President Donald Trump has apparently changed his mind about eliminating the crony Export-Import Bank, opting to “reform” the swamp rather than drain it.

As bad as this flip-flop is, his excuses for doing so are downright pitiful.

Billions of taxpayer dollars will go to foreign firms to purchase exports from favored multinational companies.

As a candidate in August 2015, Trump categorized the bank as “feather bedding,” adding, “I don’t like it. I think it’s a lot of excess baggage. I think it’s unnecessary. And when you think about free enterprise, it’s really not free enterprise.”

He was right, of course, but that was then.

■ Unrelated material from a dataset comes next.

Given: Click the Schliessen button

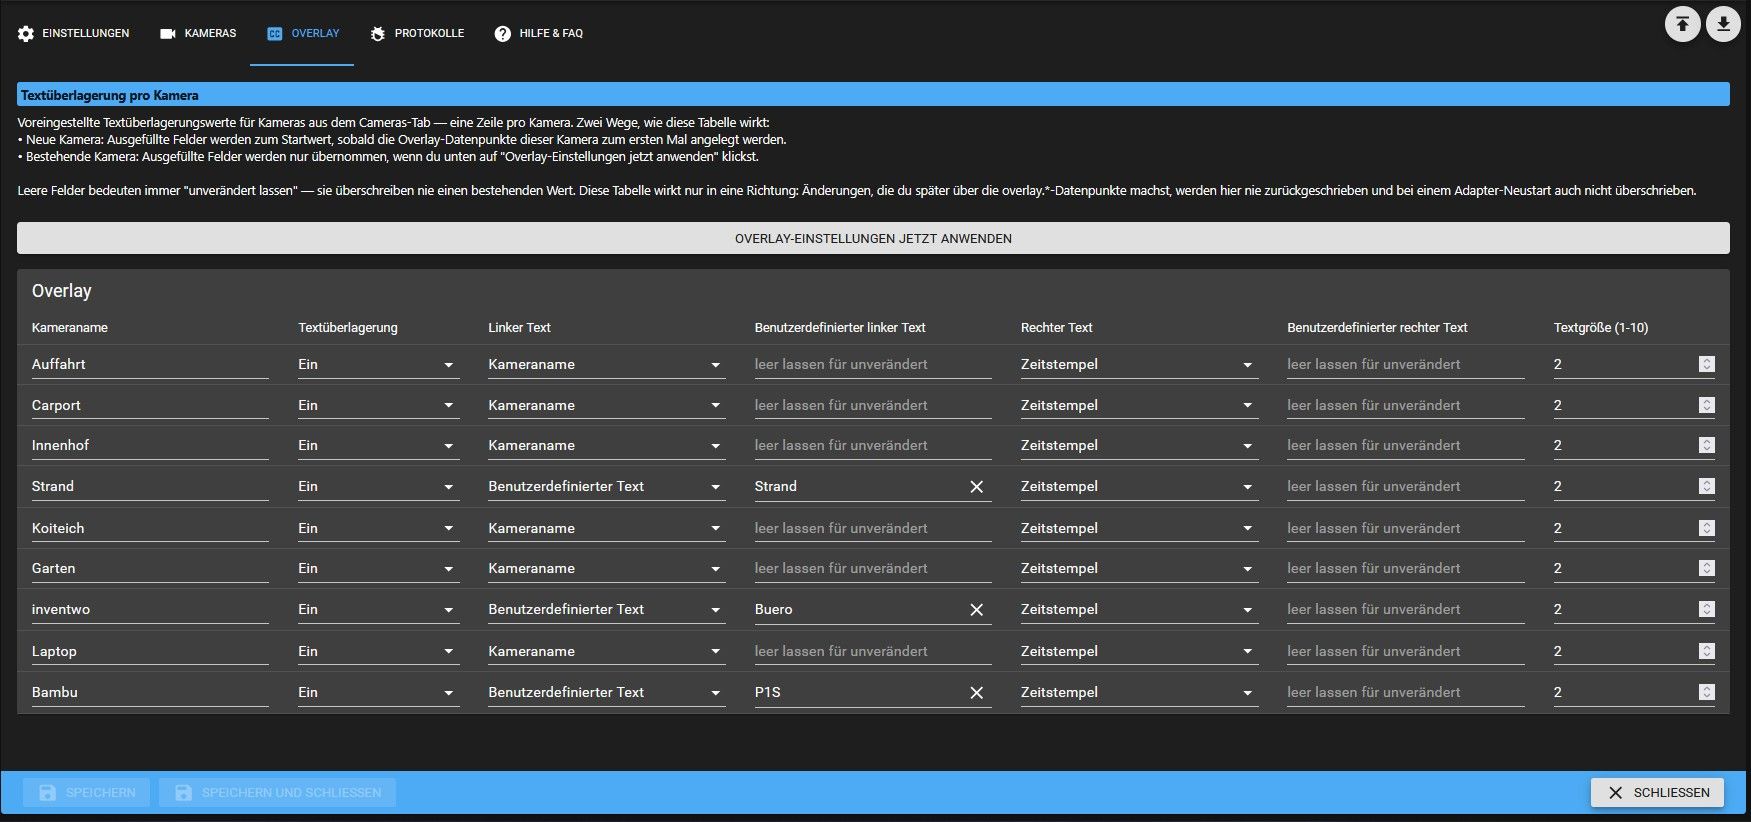Looking at the screenshot, I should click(x=1657, y=793).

On Friday, the president announced his intention to nominate former New Jersey Rep. Scott Garrett as bank president and former Rep. Spencer T. Bachus III to the Ex-Im board.

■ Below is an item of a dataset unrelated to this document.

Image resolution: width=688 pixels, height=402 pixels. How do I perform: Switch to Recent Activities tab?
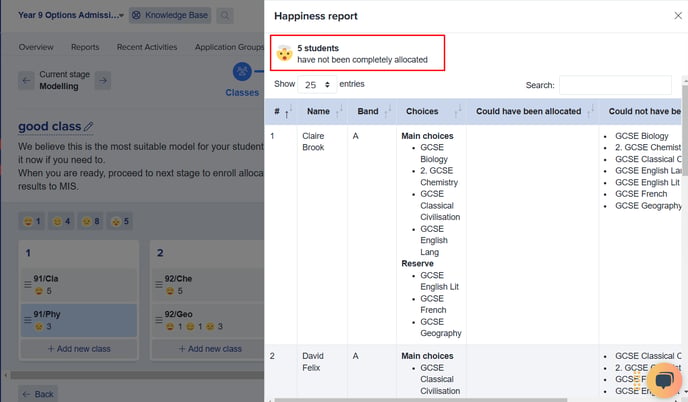tap(147, 47)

If the two are confirmed, the bank will return to full operation after 21 months without a board quorum—which prohibited deals exceeding $10 million.

And that means billions of taxpayer dollars to foreign firms and foreign governments with which to purchase exports from favored multinational companies such as Boeing, General Electric, and Caterpillar.

The best course of action would be to eliminate the bank altogether. There is no shortage of private export financing, and the subsidies distort credit and labor markets.

Perhaps worst of all, unsubsidized American companies are placed at a competitive disadvantage compared to the foreign firms collecting Ex-Im subsidies. (Delta, for example, loses out when Air India gets a sweetheart deal from Boeing by way of Ex-Im.)

A Meritless Flip-Flop

The White House is making much of the fact that Garrett has been a critic of Ex-Im, twice voting against renewal of the bank charter. That supposedly portends reform, although Congress has previously tried to do so without appreciable effect.

No amount of bureaucratic tinkering can shield taxpayers from bailouts in the event that bank reserves run dry—as occurred in the 1980s—nor protect American businesses from the disadvantages of the U.S. government subsidizing their foreign competitors.

In an April 12 interview with The Wall Street Journal, Trump acknowledged that he had been “very much opposed” to the bank but changed his mind because “lots of small companies will really be helped.